Give the records again word for word. Leave every picture out.

Extracted data:
>>

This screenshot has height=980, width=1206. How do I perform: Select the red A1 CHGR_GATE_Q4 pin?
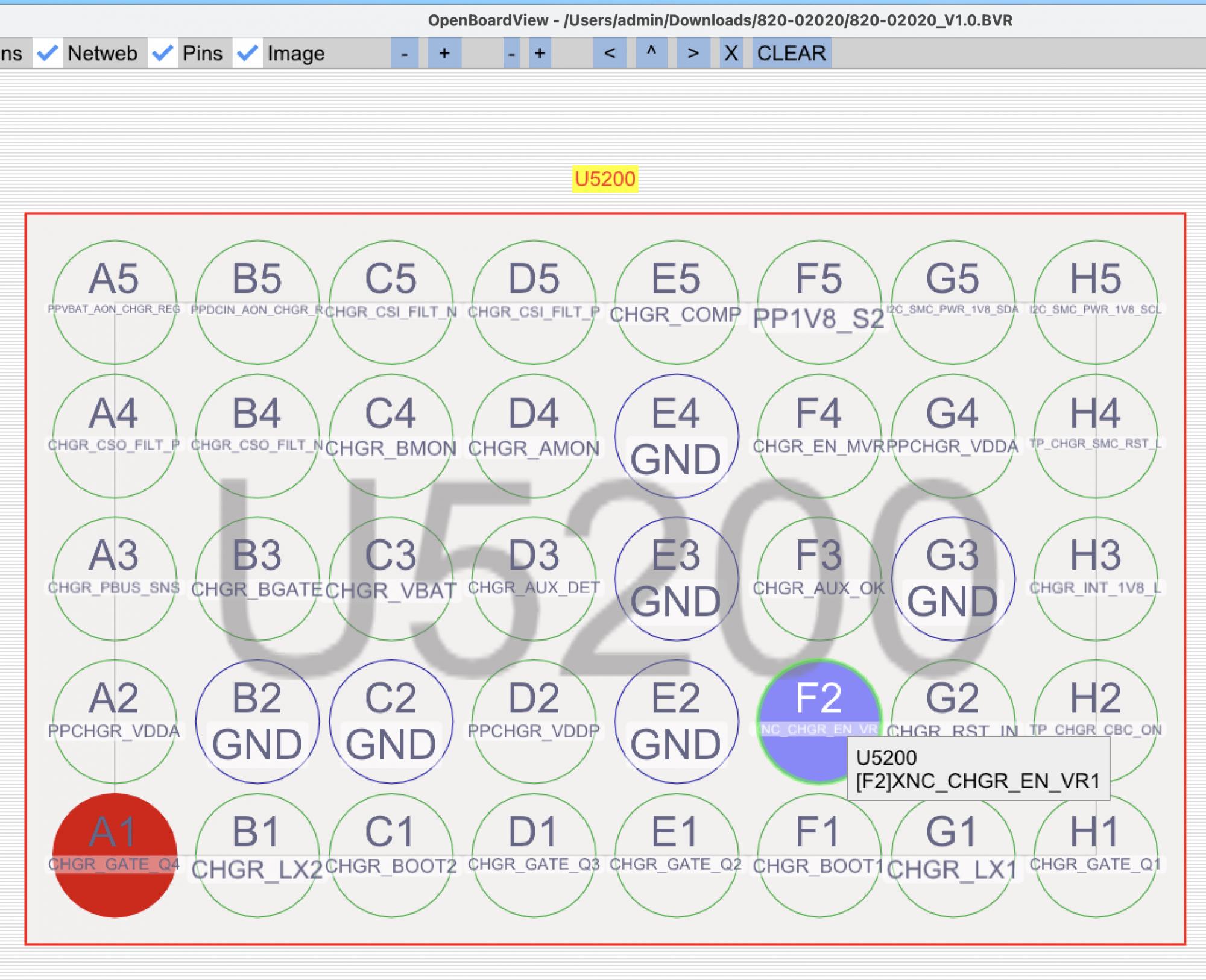point(114,855)
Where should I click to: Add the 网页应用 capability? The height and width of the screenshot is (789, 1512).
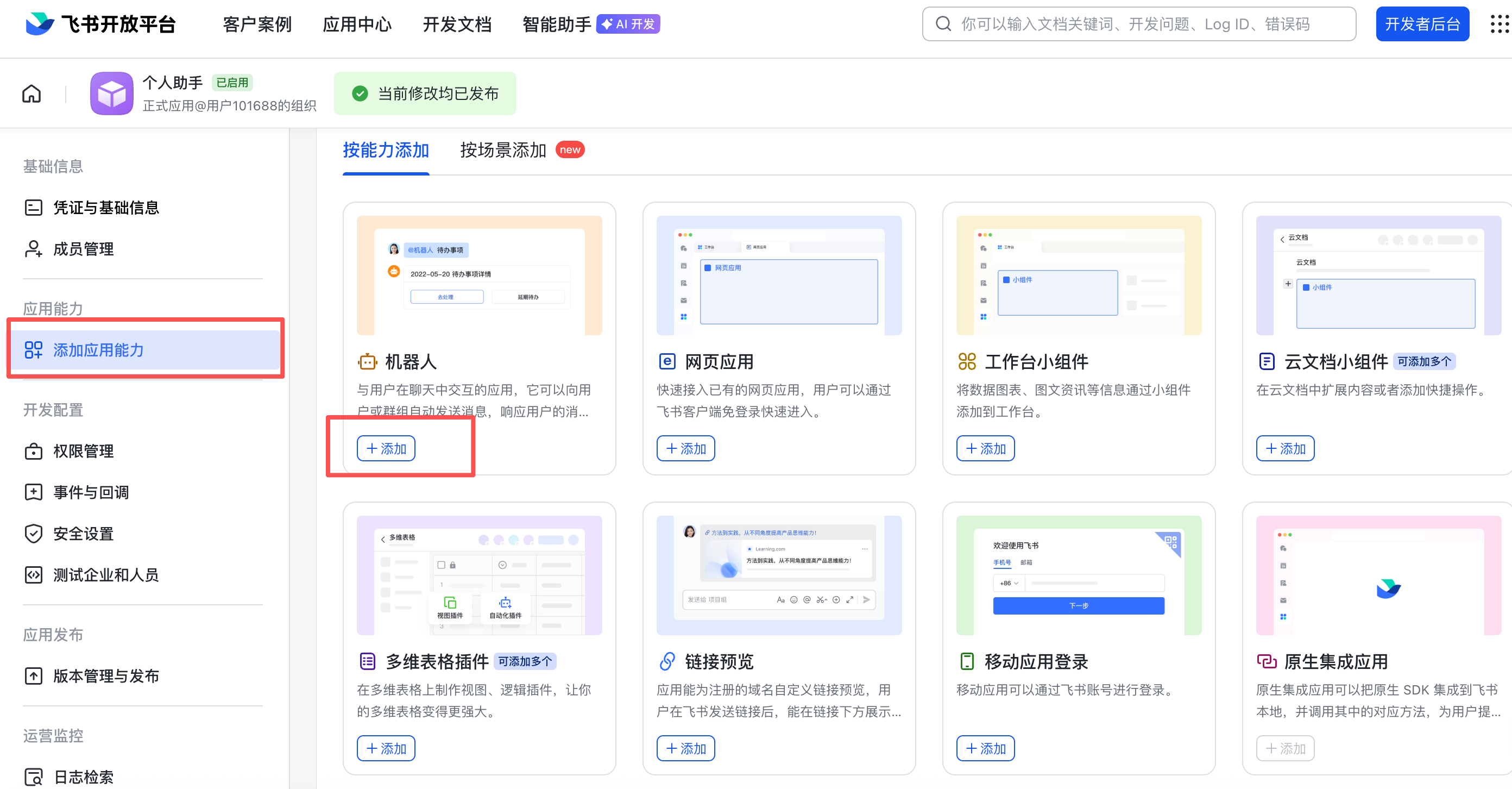point(685,448)
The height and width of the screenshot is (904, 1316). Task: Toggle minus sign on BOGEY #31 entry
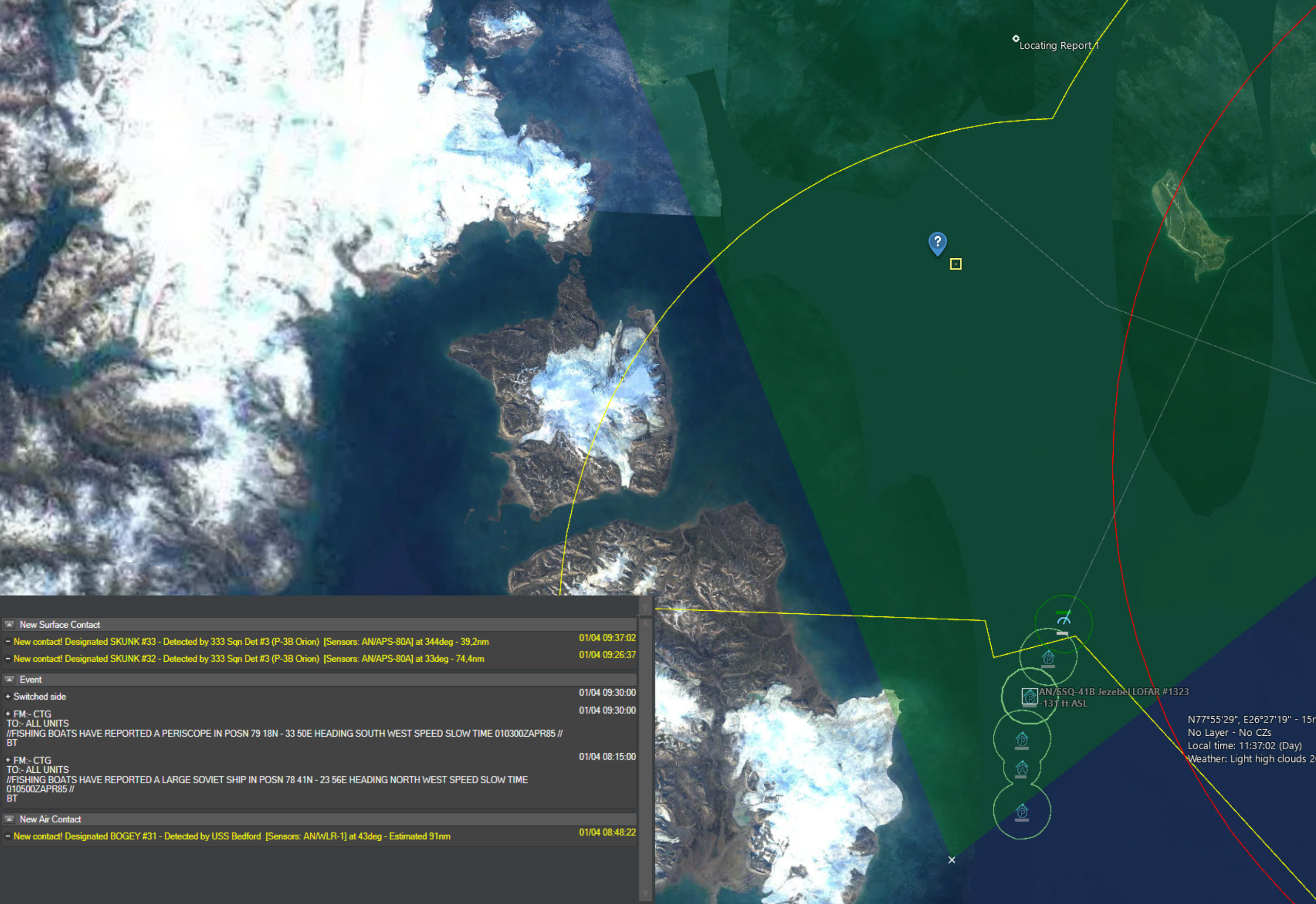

<<

Response:
This screenshot has height=980, width=1206. How do I perform: Select the red A1 CHGR_GATE_Q4 pin?
point(114,855)
Where should I click to: Add the 网页应用 capability? The height and width of the screenshot is (789, 1512).
point(685,448)
The height and width of the screenshot is (904, 1316). Task: Toggle minus sign on BOGEY #31 entry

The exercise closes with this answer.